Other diabetes-management apps designed for iPhones are not as convenient, or, as one site blogger put it, they carry the ugh factor of having to input the information manually. Glooko relieves the tedium with its MeterSync cable device. You plug it into the meter and the phone, and that is all.

Glooko’s founders include those who have and those whose lives involve people with the disease, say the vendors. Convenience is what the company hopes will be a key attraction. Another perceived benefit is that the connection cable is compatible with any one of the popular glucose monitors: Bayer Contour, Freestyle Freedom Lite, Freestyle Lite, OneTouch Ultra 2, OneTouch UltraLink and OneTouch UltraMini.

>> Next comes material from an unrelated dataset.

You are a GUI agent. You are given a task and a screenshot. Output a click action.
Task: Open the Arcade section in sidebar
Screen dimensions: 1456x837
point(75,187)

“Say goodbye to manually entering blood glucose readings. Say hello to a logbook that fits your lifestyle. Save time and eliminate errors from manual entry by easily and quickly downloading blood glucose readings from your meter to your iPod touch or iPhone,” says the site.

Other than convenience, the record-keeping features are able to carry information beyond meter readings. The user can generate a more informative record of the condition, by noting down varied factors that affect blood glucose.

The patient can mark off notes about whether the reading was done before or after a meal, the number of carbs consumed, or can click on a predefined list of lifestyle factors.

Information from the logbook can then be emailed or faxed as a 14-day summary to the doctor.

Any doubt that the application does not have a ready market can be argued too. According to the Centers for Disease Control and Prevention, nearly 26 million adults and children in the United States -- or 8.3 percent of the population -- have diabetes.

By 2025, one in five people in the U.S. is projected to have diabetes.

As for Glooko’s technology decisions to run with devices, the product’s notes and 14-day summaries will make their way to many physicians already using Apple mobile devices on their work.

Recent findings indicate that 75 percent of U.S. physicians already own an Apple device, whether a smartphone or iPad. The Glooko product works with Apple devices running iOS 4.3 or later.

On the patient side, Glooko is joining a relatively young but growing wave of “patient-centered apps” designed to help people with chronic diseases that need monitoring—such as Vree for Diabetes by Merck & Co., and Novartis’s VaxTrak for tracking family vaccinations.